0
votes

I am new to Snowflake data warehouse and want to load data using snowpipe and auto ingest from an external stage (S3 bucket) which contains multiple folders (one for each database) and inside those folders there are multiple files with 1 for each table. The files in the different folders will be updated at different times and I'm currently using auto-ingest to go S3 to SQS to Snowpipe.

My example S3 bucket is setup as follows:

myS3bucket.s3amazonaws.com
    /db1 
       account.csv
       product.csv
    /db2
        invoice.csv
        employees.csv

My current understanding is that I would create one pipe per table so account.csv will relate to 1 pipe which will populate the the account table and then product.csv will relate to a different pipe to populate the product table etc.
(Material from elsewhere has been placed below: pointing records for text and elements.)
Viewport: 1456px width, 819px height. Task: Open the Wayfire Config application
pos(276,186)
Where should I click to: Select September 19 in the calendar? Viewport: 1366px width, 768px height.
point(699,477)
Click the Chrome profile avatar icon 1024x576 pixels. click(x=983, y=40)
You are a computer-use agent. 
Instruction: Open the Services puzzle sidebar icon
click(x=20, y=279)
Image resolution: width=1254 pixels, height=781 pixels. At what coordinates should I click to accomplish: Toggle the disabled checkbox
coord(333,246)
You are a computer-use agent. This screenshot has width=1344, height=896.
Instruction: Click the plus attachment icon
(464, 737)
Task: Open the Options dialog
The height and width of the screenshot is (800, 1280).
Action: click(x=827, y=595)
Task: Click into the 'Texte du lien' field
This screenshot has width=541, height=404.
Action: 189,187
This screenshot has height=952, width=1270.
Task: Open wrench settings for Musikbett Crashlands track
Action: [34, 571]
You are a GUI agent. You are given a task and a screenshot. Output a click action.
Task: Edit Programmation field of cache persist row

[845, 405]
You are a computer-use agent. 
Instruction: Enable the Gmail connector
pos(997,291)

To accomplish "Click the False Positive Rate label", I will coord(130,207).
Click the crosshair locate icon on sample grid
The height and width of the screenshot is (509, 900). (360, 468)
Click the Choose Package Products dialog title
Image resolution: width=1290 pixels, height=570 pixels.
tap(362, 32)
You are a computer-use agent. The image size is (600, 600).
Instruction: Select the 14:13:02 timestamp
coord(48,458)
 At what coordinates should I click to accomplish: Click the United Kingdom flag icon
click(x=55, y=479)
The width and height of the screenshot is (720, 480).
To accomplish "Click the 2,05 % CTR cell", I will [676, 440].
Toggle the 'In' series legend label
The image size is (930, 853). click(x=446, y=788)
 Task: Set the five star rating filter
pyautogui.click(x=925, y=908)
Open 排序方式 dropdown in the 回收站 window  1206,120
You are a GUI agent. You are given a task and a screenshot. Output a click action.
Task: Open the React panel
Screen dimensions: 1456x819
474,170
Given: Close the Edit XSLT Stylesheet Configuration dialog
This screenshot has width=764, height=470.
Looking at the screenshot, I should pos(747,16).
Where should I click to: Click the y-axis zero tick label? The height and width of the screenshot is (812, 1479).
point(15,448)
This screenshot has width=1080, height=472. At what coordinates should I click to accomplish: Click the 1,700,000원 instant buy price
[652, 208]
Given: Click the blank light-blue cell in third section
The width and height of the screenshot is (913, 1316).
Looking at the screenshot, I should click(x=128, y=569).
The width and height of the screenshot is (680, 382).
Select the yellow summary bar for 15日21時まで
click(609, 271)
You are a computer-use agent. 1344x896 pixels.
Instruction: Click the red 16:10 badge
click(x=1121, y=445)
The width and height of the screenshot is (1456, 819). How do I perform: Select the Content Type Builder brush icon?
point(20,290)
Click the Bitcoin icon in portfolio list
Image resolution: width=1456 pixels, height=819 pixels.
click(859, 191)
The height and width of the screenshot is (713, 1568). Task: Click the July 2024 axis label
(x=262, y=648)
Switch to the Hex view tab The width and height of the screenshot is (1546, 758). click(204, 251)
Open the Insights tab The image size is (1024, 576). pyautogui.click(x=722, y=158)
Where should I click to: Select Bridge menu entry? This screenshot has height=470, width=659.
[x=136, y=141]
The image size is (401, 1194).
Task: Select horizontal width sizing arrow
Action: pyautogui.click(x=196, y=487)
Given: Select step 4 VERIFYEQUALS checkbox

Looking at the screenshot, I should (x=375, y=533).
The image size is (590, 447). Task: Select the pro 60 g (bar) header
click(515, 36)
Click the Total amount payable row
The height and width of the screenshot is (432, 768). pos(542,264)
At the moment it looks like all the pipes will be triggered if I add a new file to the bucket as the notification is on the bucket.

My questions are:

  • Is that correct that all pipes are triggered when I add a new file? Do I need to setup db1 and db2 as different external stages so if I add a file to db1 folder then only the pipes linked to that external stage will be read?
  • I've read SNS can be used but unsure how it works for snowpipe. Does S3 send a message so it can work out which pipe to call and fans out the message to that pipe?
  • Is there a better approach to this then what I'm using above?

Thanks for any help

2

2 Answers

1
votes

If your stages include the file path then when S3 sends a message that a file has been added, Snowflake will work out which stages are affected, so only the pipes that are pointed at that folder will pull in the file.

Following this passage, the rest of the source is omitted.